BEGIN
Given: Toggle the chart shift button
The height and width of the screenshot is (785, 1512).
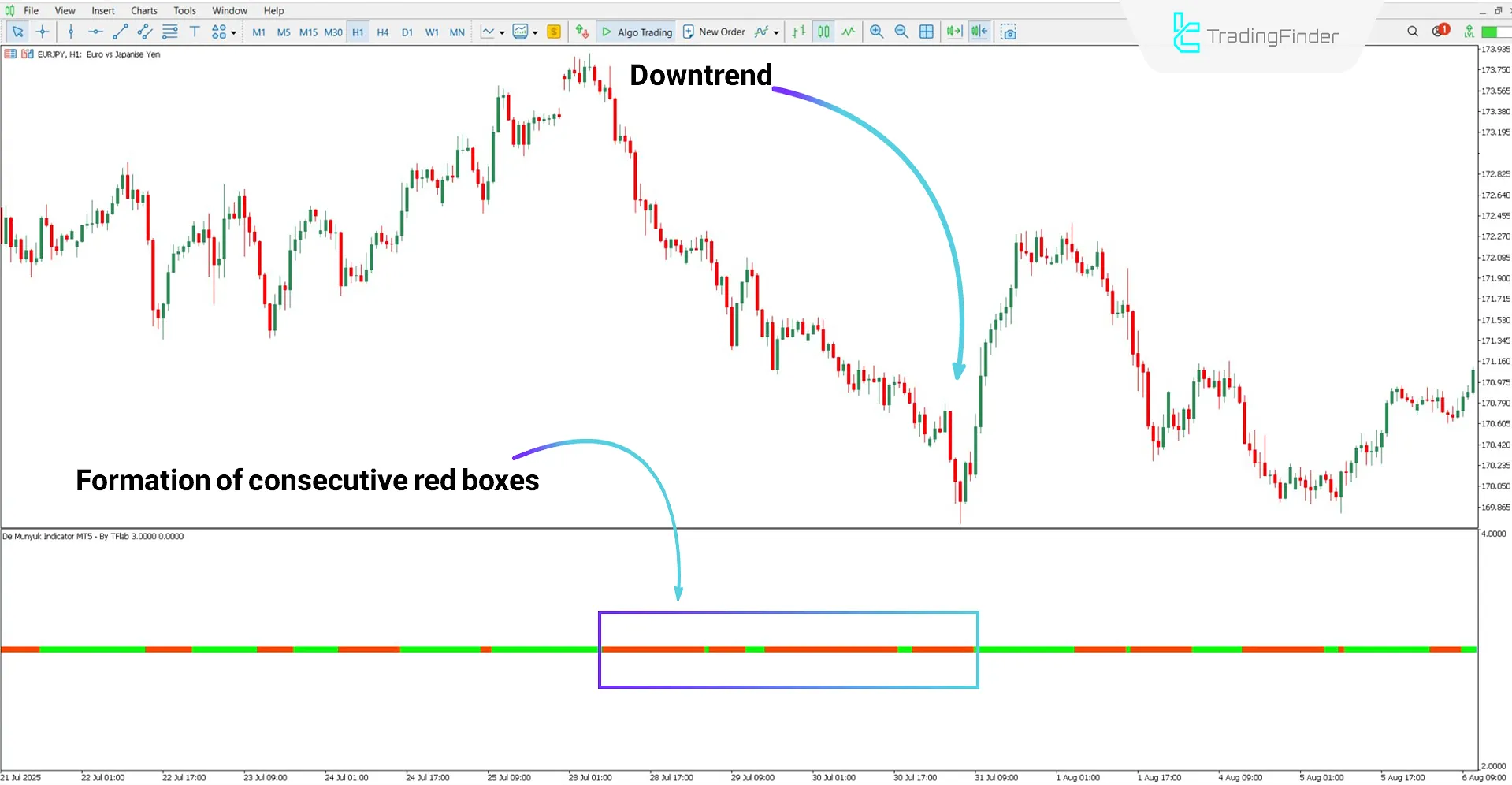Looking at the screenshot, I should tap(979, 32).
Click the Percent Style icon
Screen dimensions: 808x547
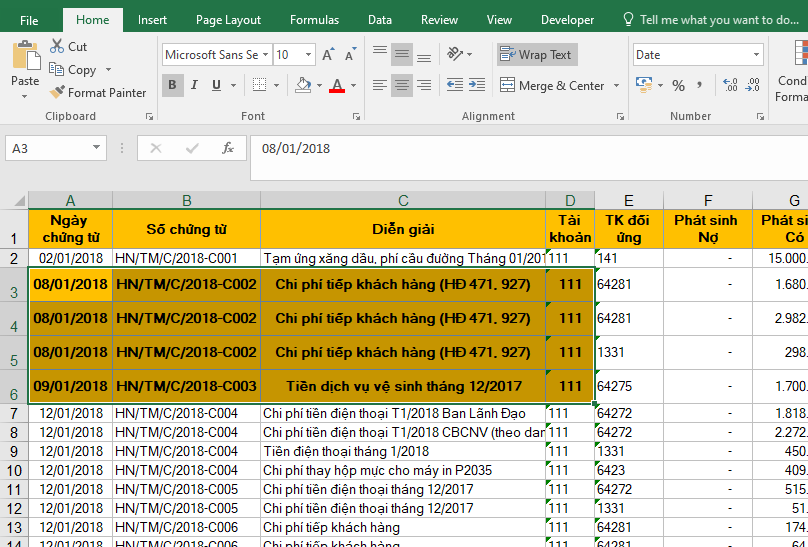pyautogui.click(x=679, y=86)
END
● Problem details: Pick up at the line containing "The height and" and copy each line exactly until the data ends, including that last line; copy no pictures.

● Answer section:
The height and width of the screenshot is (785, 1512).
Looking at the screenshot, I should tap(979, 32).
Click the Percent Style icon
Screen dimensions: 808x547
pyautogui.click(x=679, y=86)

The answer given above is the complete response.